Another feature for the list: UPSERT. From slqc's point of view it's equivalent to INSERT

Hades32 avatar Aug 04 '22 09:08 Hades32

@nickjackson the parser library now exists! See https://github.com/cockroachdb/cockroachdb-parser.

ajwerner avatar Nov 08 '22 04:11 ajwerner

We're big fans of sqlc at @muxinc. However we're also big users of CockroachDB, and have recently started hitting some of the pain points of using the two in combination. We've already been manually managing a 2nd Postgres-compatible schema definition to power sqlc, and that's worked ok so far. Of course we'd love to avoid doing that.

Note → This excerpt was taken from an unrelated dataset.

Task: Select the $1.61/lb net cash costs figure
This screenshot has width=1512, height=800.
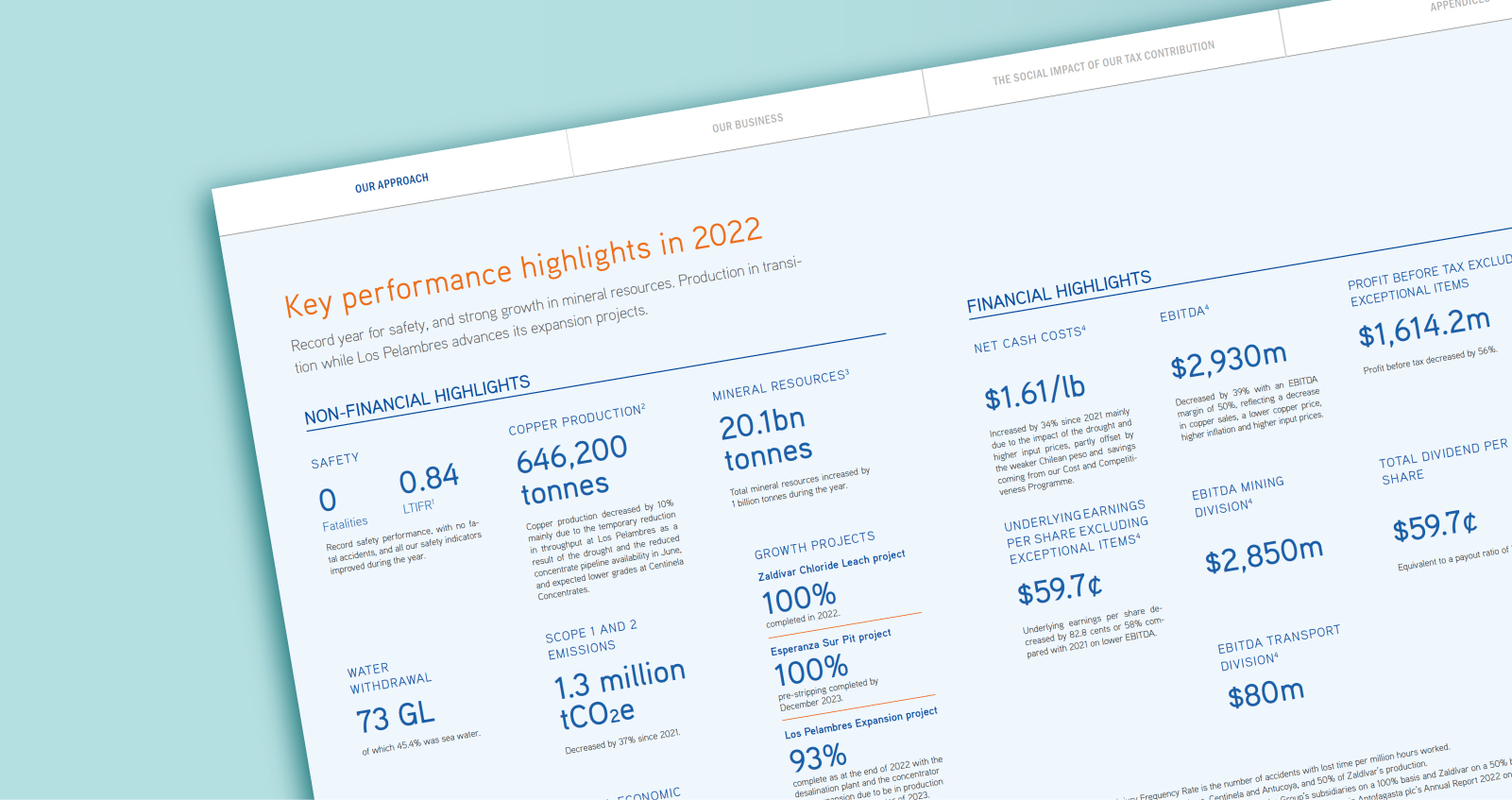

More recently, however, we've started to be hit more directly by the need for CockroachDB syntax support. CockroachDB's planner is fairly limited in its index selection abilities as compared to Postgres, so we often find that we need to explicitly specify the target index for a query via index hints (SELECT FROM my_table@my_index_name) in order for the query to take advantage of the desired index. Without this, we are unable to safely convert some legacy code to sqlc because we can't rely on CockroachDB to take advantage of the correct secondary index on its own 😕

Definitely count us in as a big 👍 for this feature :pray:

bgentry avatar Nov 28 '22 17:11 bgentry

The main reason I haven’t prioritized Cockroach support in the past was the difficulty in accessing just the parser and the licensing issues. It sounds like both are now fixed.

Will need to do a bit of investigating 🕵️‍♀️

kyleconroy avatar Nov 30 '22 08:11 kyleconroy

Here's something I came across while evaluating sqlc:

schema.sql

CREATE TABLE t
(
    id         UUID   NOT NULL DEFAULT gen_random_uuid() PRIMARY KEY,
    mixed_caps STRING NOT NULL,
    lower_case STRING NOT NULL AS (lower(mixed_caps)) STORED
)
schema.sql:5:33: syntax error at or near "AS"

russoj88 avatar Jul 15 '23 00:07 russoj88

@russoj88 I think for this one you can do it like:

CREATE TABLE t
(
    id         UUID   NOT NULL DEFAULT gen_random_uuid() PRIMARY KEY,
    mixed_caps STRING NOT NULL,
    lower_case STRING NOT NULL GENERATED ALWAYS AS (lower(mixed_caps)) STORED
)

ajwerner avatar Jul 15 '23 03:07 ajwerner

@ajwerner that did work. Thanks!

russoj88 avatar Jul 15 '23 05:07 russoj88